Luigi Fantappiè was born in the town of Viterbo in central Italy, northwest of Rome. His parents were Liberto Fantappiè and Agrippina Gnazza. He studied at the Scuola Normale Superiore in Pisa, entering in 1918 after sitting the competitive entrance examination. He became a friend of Enrico Fermi who was almost exactly the same age (Fantappiè was exactly two weeks older than Fermi). Fantappiè graduated with a doctorate on 4 July 1922 having attained full marks in the pure mathematics examinations. His dissertation, supervised by Luigi Bianchi, was Le forme decomponibili coordinate alle classi di ideali nei corpi algebrici. After spending the years 1922-24 studying at various universities abroad, he was an assistant to Francesco Severi in Rome before giving the analysis course at the University of Cagliari. He was appointed to the Chair of Algebraic Analysis in the University of Florence in 1926 then, in the following year, he moved to Palermo when appointed to the Chair of Infinitesimal Analysis at the University there.

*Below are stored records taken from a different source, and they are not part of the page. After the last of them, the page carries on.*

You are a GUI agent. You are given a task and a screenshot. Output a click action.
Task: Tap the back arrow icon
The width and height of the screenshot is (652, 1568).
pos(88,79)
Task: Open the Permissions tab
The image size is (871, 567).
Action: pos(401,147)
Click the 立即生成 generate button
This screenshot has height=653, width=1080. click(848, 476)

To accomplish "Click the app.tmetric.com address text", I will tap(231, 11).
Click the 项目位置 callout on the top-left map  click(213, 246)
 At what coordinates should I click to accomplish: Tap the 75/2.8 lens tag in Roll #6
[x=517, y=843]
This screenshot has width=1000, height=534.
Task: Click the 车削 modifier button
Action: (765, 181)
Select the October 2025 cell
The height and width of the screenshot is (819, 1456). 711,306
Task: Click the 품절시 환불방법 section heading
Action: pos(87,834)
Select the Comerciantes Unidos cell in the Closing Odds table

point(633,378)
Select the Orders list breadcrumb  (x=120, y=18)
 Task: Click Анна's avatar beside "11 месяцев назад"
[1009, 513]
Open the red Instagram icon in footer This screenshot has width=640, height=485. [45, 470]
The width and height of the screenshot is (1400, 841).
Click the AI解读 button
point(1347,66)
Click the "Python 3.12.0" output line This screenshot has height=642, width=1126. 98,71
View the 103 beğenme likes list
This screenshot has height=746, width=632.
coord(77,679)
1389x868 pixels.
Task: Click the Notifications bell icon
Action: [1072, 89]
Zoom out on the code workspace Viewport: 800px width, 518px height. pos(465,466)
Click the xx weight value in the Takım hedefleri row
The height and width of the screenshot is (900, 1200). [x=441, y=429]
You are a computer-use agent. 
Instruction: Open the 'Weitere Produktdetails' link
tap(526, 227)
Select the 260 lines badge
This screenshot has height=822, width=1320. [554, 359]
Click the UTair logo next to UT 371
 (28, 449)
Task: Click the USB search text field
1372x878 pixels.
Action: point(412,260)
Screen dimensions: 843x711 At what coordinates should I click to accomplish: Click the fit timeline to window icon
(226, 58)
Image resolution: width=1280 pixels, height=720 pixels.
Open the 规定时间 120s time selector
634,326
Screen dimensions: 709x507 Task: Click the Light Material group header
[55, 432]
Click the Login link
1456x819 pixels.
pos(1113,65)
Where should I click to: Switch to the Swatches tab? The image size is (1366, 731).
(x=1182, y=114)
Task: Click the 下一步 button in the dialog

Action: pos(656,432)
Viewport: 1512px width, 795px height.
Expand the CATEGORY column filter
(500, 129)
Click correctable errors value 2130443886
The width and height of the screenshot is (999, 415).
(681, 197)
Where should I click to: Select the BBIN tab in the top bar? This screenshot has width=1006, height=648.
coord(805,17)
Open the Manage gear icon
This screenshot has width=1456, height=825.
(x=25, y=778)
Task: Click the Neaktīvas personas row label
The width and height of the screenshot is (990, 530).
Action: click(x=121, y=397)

He published Le énième nombre premier comme valeur asymptotique d'une fonction déduite de la fonction ζ(s) de Riemann (1925) and then in the 1930s he published papers on analytic functionals of analytic functions of a single variable. This work was based on the idea of a functional which had been introduced by Vito Volterra. What Fantappiè did was take the theory which had been developed for analytical functions and generalise this theory to the case of functionals. This led to what Fantappiè called analytic functionals, and he developed this theory over almost twenty years through the 1920s and 1930s. He published Nuovi fondamenti della teoria dei funzionali analitici in 1942 which extended some of his earlier results on analytic functionals of analytic functions of a single variable to analytic functionals of analytic functions of n variables. Then in 1943 he published the monograph Teoría de los Funcionales Analíticos y sus Aplicaciones which was reviewed by F J Murray:-
This memoir presents a study of the functionals on a space of analytic functions, topologized by a Hausdorff topology in which neighborhoods are set up in terms of the maximum difference of functions on regions. ... Linear functionals are studied ... Bilinear functionals are also introduced. The next step is the consideration of nonlinear analytic functionals in general. For these the author establishes the usual concepts of the differential calculus such as the derivative, with the customary properties and rules and the series expansion of such a function. The corresponding questions for functions of more than one variable are also considered but the results are not as complete. However, these results contain a Cauchy integral formula for the many-variable case, which permits an operational calculus of a somewhat restricted sort. As an application the Cauchy theory of partial differential equations is considered. In certain cases, the Cauchy problem is solved. The geometrical significance in abstract spaces of such notions as characteristic strips and singular solutions is given. A similar discussion of the notions of hyperbolic, parabolic and elliptic partial differential equations which pertain to the case of two independent variables also appears.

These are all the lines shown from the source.